Before the ink-squirting tags were introduced into the market three years ago, retailers had only bulky electronic-sensor tags as their first line of defense. That system requires sales personnel to apprehend an offender, says Don Barnett, president of ColorTag Inc. in Fort Lauderdale, Fla.

"There's no one to chase (a thief) down the mall. Certainly a $5-an-hour clerk . . . is (not) going to put their life at risk for a $50 item," he says.

The beauty of ink tags is the vindictiveness of their design, retailers say. Once the ink explodes, the pilfered goods are worthless. When the tags are broken, "there is a whole lot of purple ink," says the Lakewood store manager. "You wouldn't want to wear it. It gets everywhere.' In the past year, ink tags have been refined to include a sensor that trips a store's alarm.

Electronic or not, the tags are a deterrent, he says.

With national retailers losing up to 2.08 percent of their sales to "shrinkage," according to Ernst & Young, "loss prevention" is a major concern - especially for businesses such as department and specialty stores,, whose profit margins are slimmer than they were three years ago, says Jackie Fernandez, a retail analyst in Los Angeles.

"In times like these, shrink goes up because (retailers) cut back on labor, so there are less people watching. These kinds of devices are very important," she says. Regardless, shoplifters, 85 percent of whom are repeat pilferers, have already found ways to get around the ink tags, Ziegler says.

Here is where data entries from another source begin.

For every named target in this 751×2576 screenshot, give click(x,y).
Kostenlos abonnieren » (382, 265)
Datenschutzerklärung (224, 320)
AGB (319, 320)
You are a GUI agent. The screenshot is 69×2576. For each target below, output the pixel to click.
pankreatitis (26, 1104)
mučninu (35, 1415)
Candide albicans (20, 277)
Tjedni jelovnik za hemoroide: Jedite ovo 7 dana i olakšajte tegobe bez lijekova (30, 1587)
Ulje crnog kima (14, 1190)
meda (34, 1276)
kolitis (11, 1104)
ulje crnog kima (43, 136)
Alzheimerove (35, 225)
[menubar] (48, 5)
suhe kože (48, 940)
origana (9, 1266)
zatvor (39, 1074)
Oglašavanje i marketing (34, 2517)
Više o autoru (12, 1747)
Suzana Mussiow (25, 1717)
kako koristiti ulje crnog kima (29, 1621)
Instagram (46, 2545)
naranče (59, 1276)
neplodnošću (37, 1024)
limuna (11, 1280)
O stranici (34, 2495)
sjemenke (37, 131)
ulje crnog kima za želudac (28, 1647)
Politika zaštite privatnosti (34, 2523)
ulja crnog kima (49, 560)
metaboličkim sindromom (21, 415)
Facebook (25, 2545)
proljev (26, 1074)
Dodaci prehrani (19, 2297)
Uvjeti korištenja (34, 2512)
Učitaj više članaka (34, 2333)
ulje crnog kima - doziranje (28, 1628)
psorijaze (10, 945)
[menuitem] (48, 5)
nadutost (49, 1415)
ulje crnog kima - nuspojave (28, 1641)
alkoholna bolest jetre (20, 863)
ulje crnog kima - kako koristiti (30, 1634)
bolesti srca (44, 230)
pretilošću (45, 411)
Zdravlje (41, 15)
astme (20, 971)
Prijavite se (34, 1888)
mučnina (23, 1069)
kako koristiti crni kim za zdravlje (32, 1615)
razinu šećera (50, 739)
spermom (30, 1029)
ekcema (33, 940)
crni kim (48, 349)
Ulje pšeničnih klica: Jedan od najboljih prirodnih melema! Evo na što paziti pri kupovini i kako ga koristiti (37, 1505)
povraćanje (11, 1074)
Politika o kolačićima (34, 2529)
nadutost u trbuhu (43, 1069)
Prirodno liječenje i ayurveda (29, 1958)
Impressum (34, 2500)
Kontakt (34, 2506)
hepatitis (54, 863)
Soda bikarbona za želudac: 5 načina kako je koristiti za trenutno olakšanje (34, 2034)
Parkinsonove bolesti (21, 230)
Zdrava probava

"There's an education; they're adjusting to the ink tags," he says. "When they start coming in with plastic baggies to put on the tag, then it's time for more technology." But that can be costly.

Recently made available to retailers is a tag that sounds an alarm if handled before it is deactivated, Ziegler says. But those tags cost $3 each - way too expensive for stores such as those owned by Ziegler's employers.

By contrast, devices like the InkMate cost 80 cents to $1.80 each, Security Tag's Friend says.